**Excerpt to read:**
§

St. C. council members disagree over service director candidate
ST. CLAIRSVILLE — The city has a candidate for service director, but council held a divided vote to forgo three readings of a resolution to hire Jeremy Greenwood as service director Monday.
Earlier in the meeting, Councilman Frank Sabatino took issue with the selection process and questioned Councilman Mike Smith, a fellow member of the finance committee.
“I kind of feel slighted that I was not involved. … Why was I excluded from being involved on the salary?” Sabatino asked.
Smith said he did not have input on the matter, either.
“We should be involved in the input and the decision-making,” Sabatino said.
Council President Jim Velas said Greenwood’s proposed starting salary was similar to that of the former safety and service director, who retired earlier this year.
It would be $78,000 a year for just the initial six months, then $83,000 annually.
This year has marked the hiring of several new officials since the police chief, finance director, clerk of council, and law director had retired.
There has been some dispute among council members before approving newly elected Mayor Kathryn Thalman’s appointments.
Greenwood is an owner of GreenCore Designs, an architectural firm.
During the vote, Sabatino voiced doubts.
“Jeremy seems to be a fine person. … I do have issues with the fact that as a service director and his own business … he would have enough time to do both jobs effectively, and quite frankly I don’t know how he’s going to be able to pull this off, and for that reason I cannot support this resolution,” Sabatino said.

§

**Tasks and exercises:**
**a.** In the article, what kind of firm is GreenCore Designs?
**b.** Please extract the article's text from "Council President Jim" to "director had retired.".
The data that comes next is separate from the article.

§

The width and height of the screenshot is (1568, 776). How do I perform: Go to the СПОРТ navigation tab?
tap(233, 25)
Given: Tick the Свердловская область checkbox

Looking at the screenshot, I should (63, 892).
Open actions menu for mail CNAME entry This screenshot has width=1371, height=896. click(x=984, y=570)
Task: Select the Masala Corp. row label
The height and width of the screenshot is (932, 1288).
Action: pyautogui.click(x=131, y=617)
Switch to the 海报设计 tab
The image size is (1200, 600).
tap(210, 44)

§

**Responses:**
**a.** An architectural firm.

**b.**
Council President Jim Velas said Greenwood’s proposed starting salary was similar to that of the former safety and service director, who retired earlier this year.
It would be $78,000 a year for just the initial six months, then $83,000 annually.
This year has marked the hiring of several new officials since the police chief, finance director, clerk of council, and law director had retired.